Containers as Moving Targets
On the other hand, containers are not designed to be persistent, and in practice, they are often quite ephemeral. A large-scale container-based application is likely to spawn thousands of copies of the same container, each of which will perform one task or set of tasks, then disappear. This presents attackers with a very unstable and rapidly moving attack surface. Gaining entry into one container may amount to very little, if that container disappears almost immediately, and establishing a permanent foothold within the application itself may be very difficult.
Dig In or Drill Down
Under these circumstances, an attacker’s best strategy may be to either establish a beachhead in some kind of persistent storage, or to drill down to the host OS.
This latter kind of attack, of course, represents one of the key potential vulnerabilities of any container-based application. Unlike virtual machines, containers draw heavily on the host’s resources, relying on cgroup/namespace protection to provide insulation between containers and the kernel. As long as this protection is properly configured and managed, the actual attack surface at the container-host interface should (at least in theory) be relatively limited.
Managing Container Security at Enterprise Scale
The problem, particularly at enterprise scale, is that managing security configurations for thousands of different containers may not be easy. This problem is compounded by the widespread use of pre-made, repository-based container images containing open source code as generic, modular components. Most repositories are scanned for exploits, vulnerabilities, and outdated open source components, but it is all too easy to pull a repository-based or locally stored image that falls seriously short of meeting your application’s security requirements.
A Unified Security Suite
One good attack surface is all it takes—Your application is only as secure as its most vulnerable component. When you are managing an application made up of thousands of different containers, with enterprise assets at stake, the only effective approach to security is to use an overall container security suite such as Twistlock.

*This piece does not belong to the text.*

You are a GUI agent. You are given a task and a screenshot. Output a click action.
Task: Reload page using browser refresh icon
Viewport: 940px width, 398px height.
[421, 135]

It allows you to manage and enforce control group, namespace, and container security policies to control root and kernel resource access, and monitor container behavior. It also allows you to define expected container behavior, and compare observed behavior to those definitions—a kind of granular, microservice level of security which goes beyond typical monolithic application monitoring. And it can enforce container security policies at the image level with in-depth image scanning.
An enterprise-scale container-based application requires an enterprise-level security suite. Given the level of data breach risk in the present-day world, the use of a security service such as Twistlock is not an option, but a necessity.